If you are covering BT’s trading update for the three months to 30 June 2024, please see comment below from Matt Dorset, equity research analyst at Quilter Cheviot.

“BT’s latest quarterly results were largely in line with expectations. Revenue dipped by 2% year-on-year, slightly missing consensus estimates due to a smaller price increase this year and declines in legacy managed contracts within the Business division. However, earnings (EBITDA) showed a positive surprise, rising by 1.4% and beating consensus by 2.1%, which had anticipated a decline.

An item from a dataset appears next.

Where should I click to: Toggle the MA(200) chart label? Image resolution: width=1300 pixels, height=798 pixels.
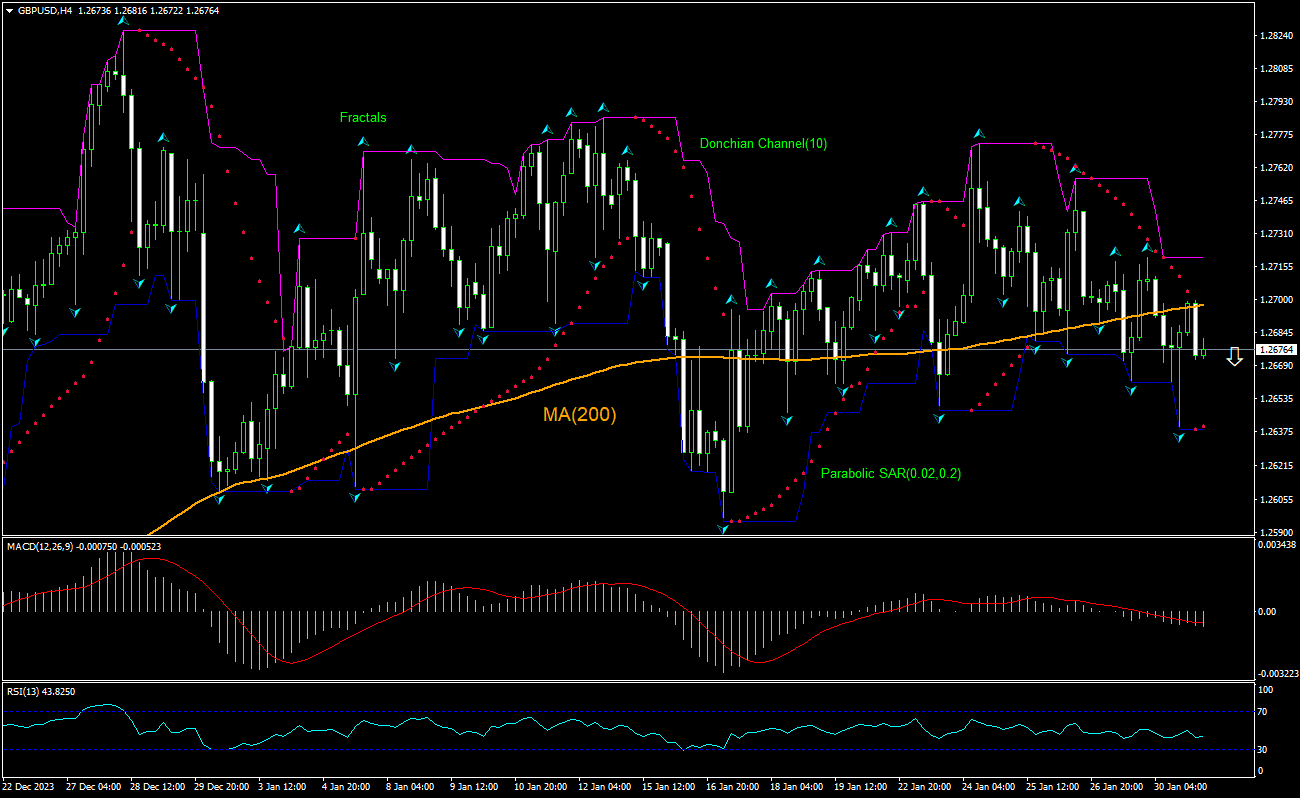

“Openreach continues to be a bright spot for BT, with revenue growth of 2% and a 6% increase in EBITDA, driven by price hikes and fibre upsell. On the other hand, the Consumer and Business divisions saw a 2% drop in EBITDA, mainly due to a lower price increase amidst moderating inflation.

“The fibre rollout is progressing well, with over 1 million homes passed this quarter, bringing the total to 15 million, and a strong take-up rate of 34%. However, Openreach line losses were slightly higher than expected at 196,000, attributed to competitive pressures and a weaker broadband market.

“BT has reiterated its guidance and mid-term free cash flow targets, forecasting revenue growth of 0-1%, EBITDA of around £8.2 billion, and free cash flow of £1.5 billion for FY 2025. The company’s valuation remains attractive at 4x EV/EBITDA, with significant cash flow improvements expected as capital expenditures peak.

“Government growth policies and the construction revolution are likely to benefit BT by increasing the number of homes eligible for broadband connections, helping to mitigate broadband line losses. BT appears to be in a stronger position than competitors like Vodafone to capitalise on any changes in planning regulations.”